Summary: This little thing was inspired by Lucien's last words to Kraven before he died. I wondered what it is that lichens think of or feel before they die. This is my version of what went on between his last words and his last breath. It's dedicated to the loving memory of Margaret, a wonderful woman I never met, but loved dearly.
"Not Man, Nor Monster"
"You may have killed me," he hissed painfully, still defiant. "But my will is done regardless." Gunshots rang out and the impacts felt far away, though he knew that they were happening to him close by. Pain shot up his arms and down his legs. His lungs burned and his eyes watered as they lost their sharp focus and clouded with death.
They say that when you die, your life flashes before your eyes. All that Lucien could see was a blur of light. The proverbial light at the end of the tunnel. It drew closer and he realized with a start that it was sunlight. There before him stood the only light his life had ever held.
"Sonja?" he whispered. Her golden hair tumbled around her shoulders as she turned and smiled at him, blue eyes sparkling mischievously. She held out one hand to him and he felt his arm lift to take her hand. In the distance, there was another loud crack, maybe another gunshot, maybe not. Sonja, his love, his bride, did not react to it, so he did not either.
"Welcome home," her voice whispered across his mind, and her smile grew as she slipped her hand into his palm. She pulled him close and he could smell the delicate floral scent of her hair and the spicy-sweet scent on her skin. His own scent, as she had always smelled when she was alive.
"I am dead," he said, half awed, half overjoyed. She nodded tenderly and kissed her cheek.
"We are together again, my love," she replied, squeezing him tightly.
"But this is so…how is this…?"
"Your will is done, my Lucien," she answered the question he couldn't ask. "Our son is reborn in this descendent of Corvinus you have sought so long and hard. You have ended the war that was started that day, so long ago." She sighed and pressed tighter into his arms.
"I…" He sighed and held her tighter. "I only wanted you. You were all I ever wanted." He felt the tears burning in his eyes and buried his face in her shoulder. She whispered soft nothings to him as she gently smoothed down his hair. "I never wanted to go to war."
"It doesn't matter anymore," she replied. "The daughter of my kind, this Selene, and her Michael, the hybrid you have created, they will end the war, end what was started the day my father had me killed." She pulled back to look him in the face. "We are together again. That is all that matters."
He nodded. "I am at peace."
Her smile was dazzling. "And I am with you. There is nothing else that matters." She cupped his face in her hands and smiled, kissing his lips once. "I would have waited forever for you. Now we can go."
"This is not heaven?"
Her laugh was gentle and intoxicating, as it had been when he'd fallen in love with her. "Our kinds do not get a heaven, my love. But we do have paradise. And that is where we belong, together.
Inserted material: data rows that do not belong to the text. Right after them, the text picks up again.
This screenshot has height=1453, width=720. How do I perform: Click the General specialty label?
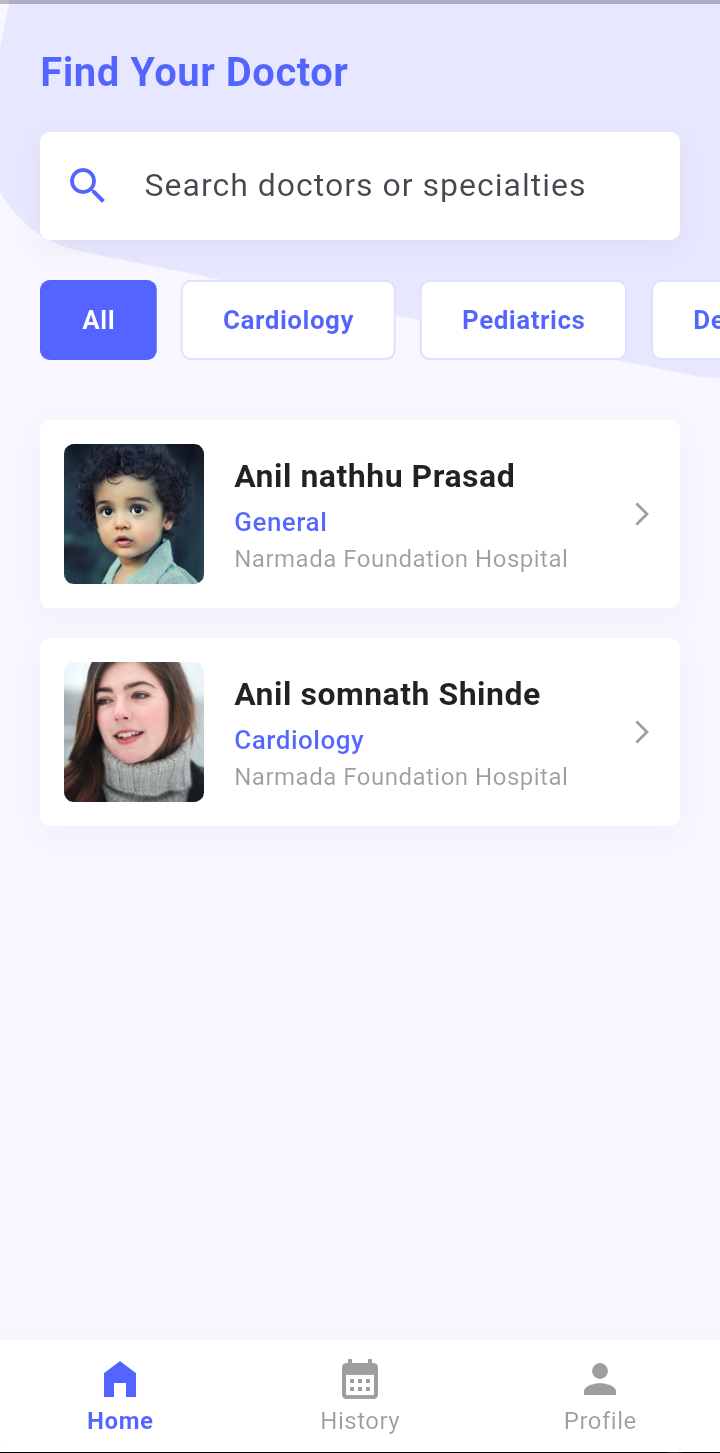[x=281, y=522]
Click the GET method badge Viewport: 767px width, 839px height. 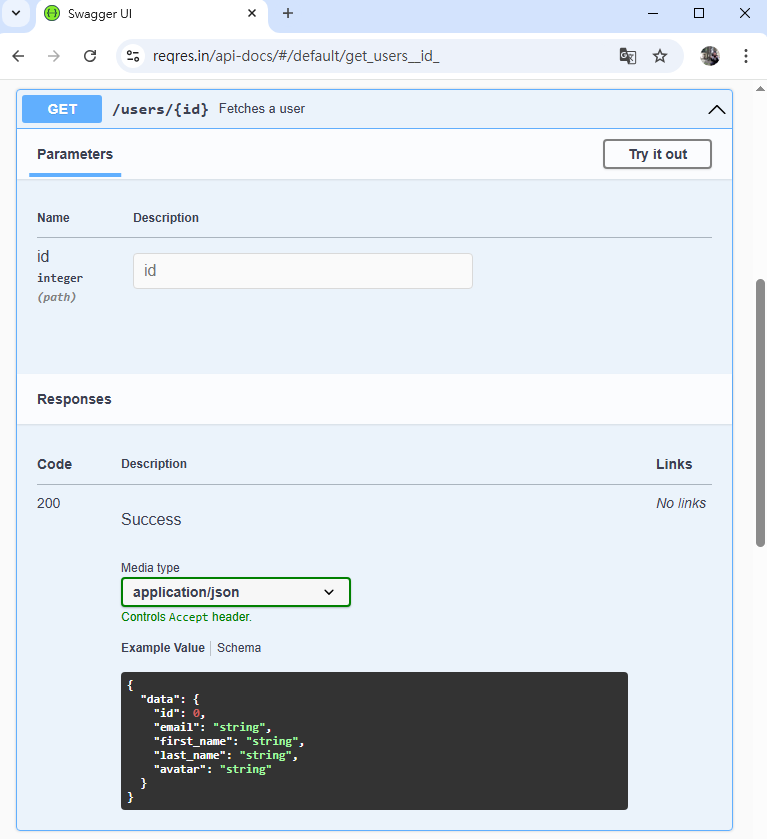(x=62, y=109)
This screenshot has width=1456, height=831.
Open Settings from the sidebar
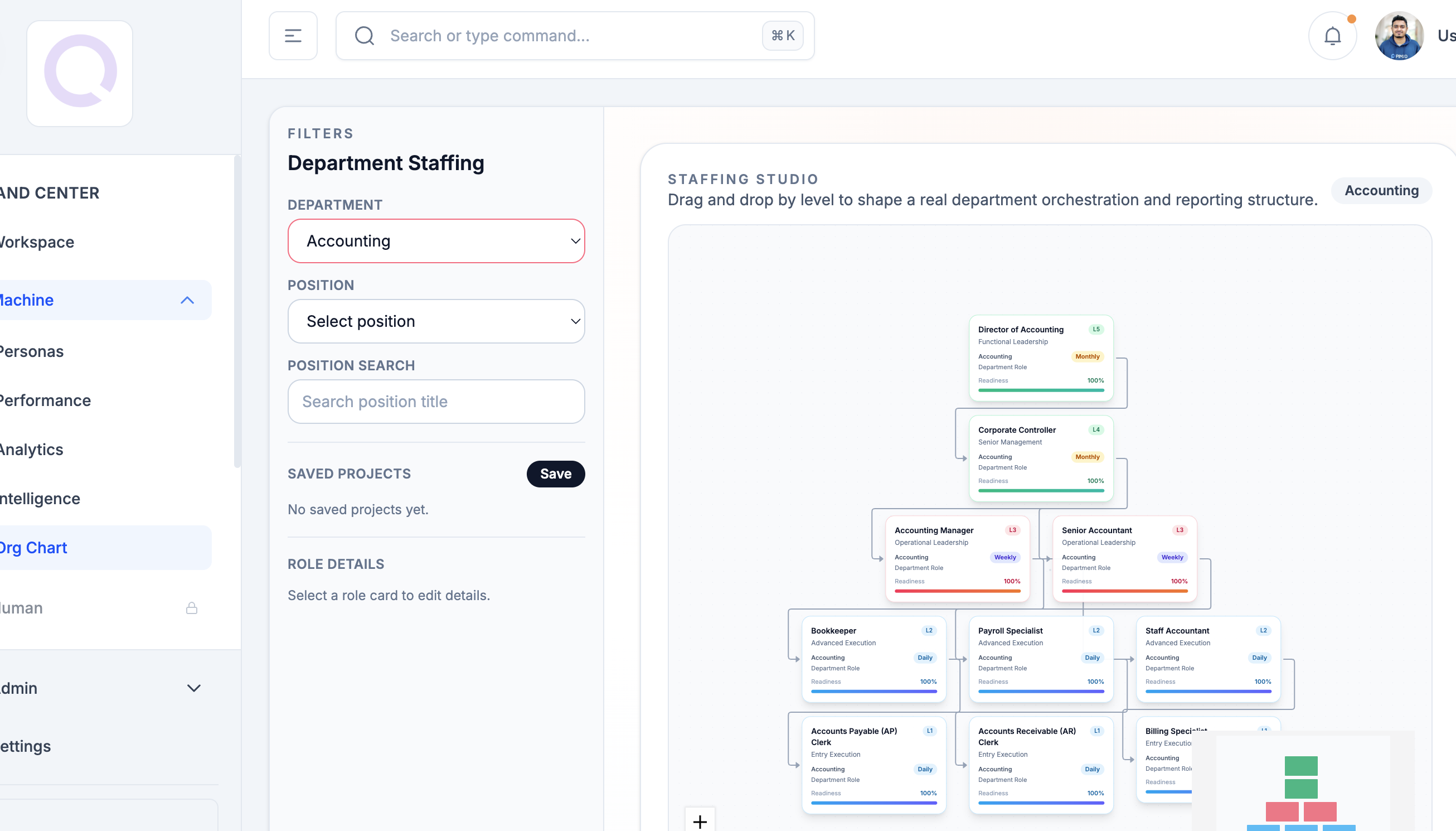pyautogui.click(x=25, y=746)
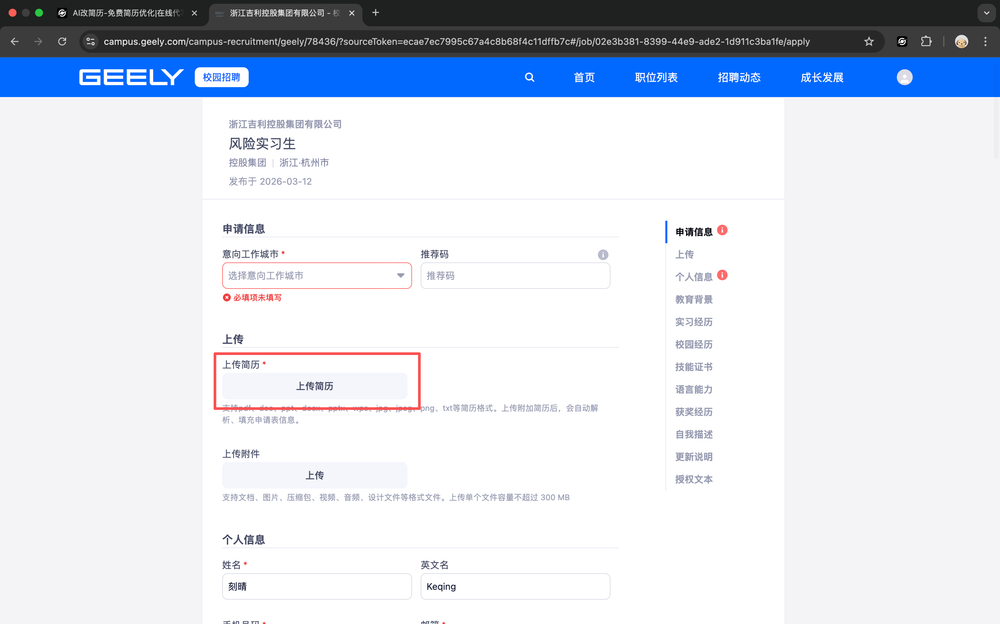Click the 上传简历 upload button
This screenshot has width=1000, height=624.
pyautogui.click(x=314, y=386)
We will never be parted again."
"Never."
Selene had never known Lucien, and she had spent most of her life believing him to be a monster and worthy of destruction. Her every thought for more than six hundred years had been focused on the complete and total decimation of his entire kind. And now…
Now, she couldn't help but feel the twinge of regret and even sadness at his passing. He was a noble enough creature, having wanted nothing but the freedom to love the woman of his choice. Viktor had taken that away from him, and brought the war upon himself. Death was never something to be cheerful about, but…
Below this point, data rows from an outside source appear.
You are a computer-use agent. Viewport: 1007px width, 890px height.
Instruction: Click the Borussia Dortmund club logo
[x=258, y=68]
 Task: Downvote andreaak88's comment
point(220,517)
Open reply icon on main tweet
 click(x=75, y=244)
She felt Michael's hand on her arm and she looked up. This man, whom she had felt so drawn to, now bore a part of herself within him. The vampiric virus swam in his veins as it did in hers, but he was more, stronger, faster, and, in a way, everything a vampire could or would never be. He had been hunted and sought by Lucien for years, and now, he was the fulfillment of everything Lucien had sought to create since taking Sonja for his bride so many centuries ago.
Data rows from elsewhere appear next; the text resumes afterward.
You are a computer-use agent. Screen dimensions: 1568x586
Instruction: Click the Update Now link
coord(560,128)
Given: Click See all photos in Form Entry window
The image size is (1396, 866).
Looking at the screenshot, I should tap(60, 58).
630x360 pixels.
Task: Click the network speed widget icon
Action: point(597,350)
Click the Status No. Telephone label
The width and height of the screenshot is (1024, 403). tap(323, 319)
"He wasn't a good man, or a kind man," Michael murmured, looking down on the corpse of the man, the lichen, who had started this chain of events that had turned him into what he was. "But he wasn't a monster, either."
"No," Selene whispered, clutching the golden pendant with its broken chain in her hand. "I'm almost glad to say he was not a monster."
Only a slave who fell in love with his mistress. Only a husband bent on revenge for his wife's killers. Only a general searching for a way to end a war. Lucien was only a father, wishing for the son he'd never known.